[Item-finding records]
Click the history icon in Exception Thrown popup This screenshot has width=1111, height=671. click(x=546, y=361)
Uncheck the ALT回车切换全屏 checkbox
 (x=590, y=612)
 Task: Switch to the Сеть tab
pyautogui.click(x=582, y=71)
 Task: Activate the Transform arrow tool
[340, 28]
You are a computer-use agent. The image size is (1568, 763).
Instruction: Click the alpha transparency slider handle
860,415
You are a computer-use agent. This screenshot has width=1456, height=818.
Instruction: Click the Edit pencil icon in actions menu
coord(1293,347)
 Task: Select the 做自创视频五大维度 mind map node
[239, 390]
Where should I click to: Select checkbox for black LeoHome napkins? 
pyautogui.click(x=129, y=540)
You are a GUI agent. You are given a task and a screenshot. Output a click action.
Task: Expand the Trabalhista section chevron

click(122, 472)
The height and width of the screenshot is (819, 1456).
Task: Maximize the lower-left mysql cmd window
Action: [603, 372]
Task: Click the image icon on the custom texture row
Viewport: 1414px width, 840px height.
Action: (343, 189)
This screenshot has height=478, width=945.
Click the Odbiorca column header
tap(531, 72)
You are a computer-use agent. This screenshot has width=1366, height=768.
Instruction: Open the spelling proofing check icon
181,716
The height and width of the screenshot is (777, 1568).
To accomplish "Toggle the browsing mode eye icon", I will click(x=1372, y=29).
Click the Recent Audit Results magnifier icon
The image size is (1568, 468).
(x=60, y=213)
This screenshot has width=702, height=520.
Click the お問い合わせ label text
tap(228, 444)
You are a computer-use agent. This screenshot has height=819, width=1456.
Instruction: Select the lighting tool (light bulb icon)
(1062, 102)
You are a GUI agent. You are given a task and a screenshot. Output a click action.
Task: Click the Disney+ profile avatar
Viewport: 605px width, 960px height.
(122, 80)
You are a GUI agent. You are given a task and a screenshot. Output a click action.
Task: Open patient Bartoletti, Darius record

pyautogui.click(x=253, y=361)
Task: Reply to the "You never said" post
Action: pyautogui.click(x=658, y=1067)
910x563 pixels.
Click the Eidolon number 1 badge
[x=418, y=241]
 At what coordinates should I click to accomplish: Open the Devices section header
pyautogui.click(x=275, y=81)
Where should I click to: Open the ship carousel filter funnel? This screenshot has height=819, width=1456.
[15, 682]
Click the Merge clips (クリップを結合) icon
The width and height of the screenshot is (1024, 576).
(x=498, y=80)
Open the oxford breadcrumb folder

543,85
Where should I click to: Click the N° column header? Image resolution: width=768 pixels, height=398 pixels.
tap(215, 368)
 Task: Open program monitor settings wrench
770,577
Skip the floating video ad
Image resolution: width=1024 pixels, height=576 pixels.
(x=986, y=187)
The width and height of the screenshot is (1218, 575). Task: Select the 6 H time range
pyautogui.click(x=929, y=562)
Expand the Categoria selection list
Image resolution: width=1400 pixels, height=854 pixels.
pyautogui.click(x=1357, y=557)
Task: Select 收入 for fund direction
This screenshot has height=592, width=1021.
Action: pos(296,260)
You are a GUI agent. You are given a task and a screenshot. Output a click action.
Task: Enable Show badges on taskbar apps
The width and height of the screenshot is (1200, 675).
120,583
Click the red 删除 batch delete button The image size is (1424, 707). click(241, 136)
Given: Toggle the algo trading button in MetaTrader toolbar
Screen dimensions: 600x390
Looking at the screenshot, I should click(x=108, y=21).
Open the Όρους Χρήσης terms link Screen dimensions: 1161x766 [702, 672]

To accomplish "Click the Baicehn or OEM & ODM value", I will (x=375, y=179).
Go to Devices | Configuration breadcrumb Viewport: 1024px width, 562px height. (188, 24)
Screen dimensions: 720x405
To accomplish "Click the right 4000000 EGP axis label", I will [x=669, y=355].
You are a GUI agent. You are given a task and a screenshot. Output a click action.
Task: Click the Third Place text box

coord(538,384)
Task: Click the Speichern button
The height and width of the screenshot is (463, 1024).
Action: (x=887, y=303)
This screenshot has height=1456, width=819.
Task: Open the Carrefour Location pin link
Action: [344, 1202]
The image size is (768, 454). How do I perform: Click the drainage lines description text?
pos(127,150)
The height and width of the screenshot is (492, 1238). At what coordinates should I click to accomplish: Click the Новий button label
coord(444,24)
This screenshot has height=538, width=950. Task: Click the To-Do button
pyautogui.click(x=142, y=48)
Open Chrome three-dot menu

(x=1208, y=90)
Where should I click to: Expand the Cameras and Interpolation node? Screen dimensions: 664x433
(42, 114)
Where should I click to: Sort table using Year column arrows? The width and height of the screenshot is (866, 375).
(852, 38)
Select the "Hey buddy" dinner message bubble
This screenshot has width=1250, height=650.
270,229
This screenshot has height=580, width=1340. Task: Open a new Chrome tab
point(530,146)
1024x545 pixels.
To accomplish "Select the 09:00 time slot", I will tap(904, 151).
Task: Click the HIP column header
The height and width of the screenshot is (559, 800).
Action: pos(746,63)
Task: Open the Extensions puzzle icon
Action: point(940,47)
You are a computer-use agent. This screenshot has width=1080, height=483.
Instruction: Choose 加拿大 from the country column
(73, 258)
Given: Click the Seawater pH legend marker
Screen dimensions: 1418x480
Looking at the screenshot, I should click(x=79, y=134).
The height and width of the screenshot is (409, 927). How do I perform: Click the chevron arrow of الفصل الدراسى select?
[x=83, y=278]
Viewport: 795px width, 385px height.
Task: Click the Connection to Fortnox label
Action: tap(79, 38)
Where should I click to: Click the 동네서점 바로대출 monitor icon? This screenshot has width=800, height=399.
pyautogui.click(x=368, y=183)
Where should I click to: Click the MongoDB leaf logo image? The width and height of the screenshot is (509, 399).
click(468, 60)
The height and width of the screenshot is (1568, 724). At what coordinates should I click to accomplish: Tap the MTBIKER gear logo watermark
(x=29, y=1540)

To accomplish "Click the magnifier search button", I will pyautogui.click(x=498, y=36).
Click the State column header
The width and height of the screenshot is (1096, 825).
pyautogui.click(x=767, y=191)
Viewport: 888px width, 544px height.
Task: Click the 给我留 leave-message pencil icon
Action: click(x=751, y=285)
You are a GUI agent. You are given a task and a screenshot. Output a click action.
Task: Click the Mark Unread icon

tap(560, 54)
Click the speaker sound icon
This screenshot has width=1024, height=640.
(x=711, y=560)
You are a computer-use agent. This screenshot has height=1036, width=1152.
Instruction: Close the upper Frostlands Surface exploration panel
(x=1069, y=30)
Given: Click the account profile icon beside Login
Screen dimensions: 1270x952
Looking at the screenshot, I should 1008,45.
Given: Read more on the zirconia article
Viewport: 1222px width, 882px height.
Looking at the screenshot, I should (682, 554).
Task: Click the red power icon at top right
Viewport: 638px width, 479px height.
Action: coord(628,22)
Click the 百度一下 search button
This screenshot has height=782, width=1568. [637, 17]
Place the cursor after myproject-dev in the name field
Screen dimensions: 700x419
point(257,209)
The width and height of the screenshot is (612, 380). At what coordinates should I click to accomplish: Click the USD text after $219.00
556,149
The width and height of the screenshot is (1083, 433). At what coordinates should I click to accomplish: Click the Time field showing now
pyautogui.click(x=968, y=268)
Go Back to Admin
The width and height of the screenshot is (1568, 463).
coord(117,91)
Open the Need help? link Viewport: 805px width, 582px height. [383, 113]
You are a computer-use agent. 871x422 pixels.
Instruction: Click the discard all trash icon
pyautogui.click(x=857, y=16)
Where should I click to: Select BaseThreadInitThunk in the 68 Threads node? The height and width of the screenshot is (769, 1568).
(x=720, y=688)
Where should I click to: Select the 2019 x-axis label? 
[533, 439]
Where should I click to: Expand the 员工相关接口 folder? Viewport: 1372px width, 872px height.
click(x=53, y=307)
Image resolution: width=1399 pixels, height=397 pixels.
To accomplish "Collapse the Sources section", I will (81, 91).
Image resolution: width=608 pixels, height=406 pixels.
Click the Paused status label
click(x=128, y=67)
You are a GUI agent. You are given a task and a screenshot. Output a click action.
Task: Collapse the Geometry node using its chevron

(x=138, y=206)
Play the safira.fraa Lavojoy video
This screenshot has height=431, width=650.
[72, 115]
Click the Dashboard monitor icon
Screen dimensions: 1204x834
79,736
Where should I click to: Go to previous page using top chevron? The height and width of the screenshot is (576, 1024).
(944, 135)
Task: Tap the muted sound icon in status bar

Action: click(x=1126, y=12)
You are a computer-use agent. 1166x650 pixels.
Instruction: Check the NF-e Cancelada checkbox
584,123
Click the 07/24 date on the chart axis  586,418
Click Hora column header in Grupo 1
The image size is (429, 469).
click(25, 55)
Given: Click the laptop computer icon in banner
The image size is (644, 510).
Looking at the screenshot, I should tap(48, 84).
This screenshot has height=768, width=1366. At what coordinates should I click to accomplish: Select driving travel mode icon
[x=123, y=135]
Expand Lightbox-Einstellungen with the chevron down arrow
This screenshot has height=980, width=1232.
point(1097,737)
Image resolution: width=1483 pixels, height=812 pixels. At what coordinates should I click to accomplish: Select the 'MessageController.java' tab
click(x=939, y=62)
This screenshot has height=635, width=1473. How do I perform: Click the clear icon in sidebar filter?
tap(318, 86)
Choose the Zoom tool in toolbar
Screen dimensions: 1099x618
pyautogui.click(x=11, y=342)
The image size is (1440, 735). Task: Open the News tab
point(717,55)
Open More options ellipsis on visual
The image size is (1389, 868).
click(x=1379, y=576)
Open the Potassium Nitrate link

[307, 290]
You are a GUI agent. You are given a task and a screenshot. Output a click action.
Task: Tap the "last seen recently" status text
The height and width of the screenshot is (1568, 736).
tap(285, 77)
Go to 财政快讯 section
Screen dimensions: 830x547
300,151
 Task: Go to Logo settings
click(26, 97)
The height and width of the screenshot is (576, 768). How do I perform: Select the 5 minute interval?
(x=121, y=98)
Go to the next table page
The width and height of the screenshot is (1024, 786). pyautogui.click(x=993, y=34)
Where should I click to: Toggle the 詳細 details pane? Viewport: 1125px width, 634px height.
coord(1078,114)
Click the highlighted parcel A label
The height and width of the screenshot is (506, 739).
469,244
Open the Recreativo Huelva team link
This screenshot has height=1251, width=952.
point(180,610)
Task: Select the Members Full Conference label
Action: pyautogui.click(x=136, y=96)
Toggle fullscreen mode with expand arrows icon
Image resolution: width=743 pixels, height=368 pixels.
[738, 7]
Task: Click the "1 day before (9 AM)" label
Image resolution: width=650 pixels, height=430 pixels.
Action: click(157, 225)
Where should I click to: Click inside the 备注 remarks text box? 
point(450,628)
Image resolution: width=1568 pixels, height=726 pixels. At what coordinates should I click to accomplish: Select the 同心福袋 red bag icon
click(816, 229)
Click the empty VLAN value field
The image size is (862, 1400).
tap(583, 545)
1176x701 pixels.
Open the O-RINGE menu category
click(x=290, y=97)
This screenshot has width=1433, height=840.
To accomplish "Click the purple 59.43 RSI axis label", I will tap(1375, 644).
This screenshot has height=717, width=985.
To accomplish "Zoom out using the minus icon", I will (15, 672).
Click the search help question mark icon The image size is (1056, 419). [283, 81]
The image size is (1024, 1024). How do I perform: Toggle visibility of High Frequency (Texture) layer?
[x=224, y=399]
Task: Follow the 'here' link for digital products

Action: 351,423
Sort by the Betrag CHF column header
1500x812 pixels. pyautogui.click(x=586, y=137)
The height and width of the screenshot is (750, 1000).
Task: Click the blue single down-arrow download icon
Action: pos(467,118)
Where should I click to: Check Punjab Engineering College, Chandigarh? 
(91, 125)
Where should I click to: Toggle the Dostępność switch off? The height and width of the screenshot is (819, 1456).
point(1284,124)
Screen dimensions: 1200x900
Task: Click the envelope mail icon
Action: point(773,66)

What to do - Revise the material from the line with "This screenshot has height=768, width=1366." up to and including the line with "point(1097,737)", replacing "driving" with "walking" and keeping everything else the same.

Output -
This screenshot has height=768, width=1366. At what coordinates should I click to accomplish: Select walking travel mode icon
[x=123, y=135]
Expand Lightbox-Einstellungen with the chevron down arrow
This screenshot has height=980, width=1232.
point(1097,737)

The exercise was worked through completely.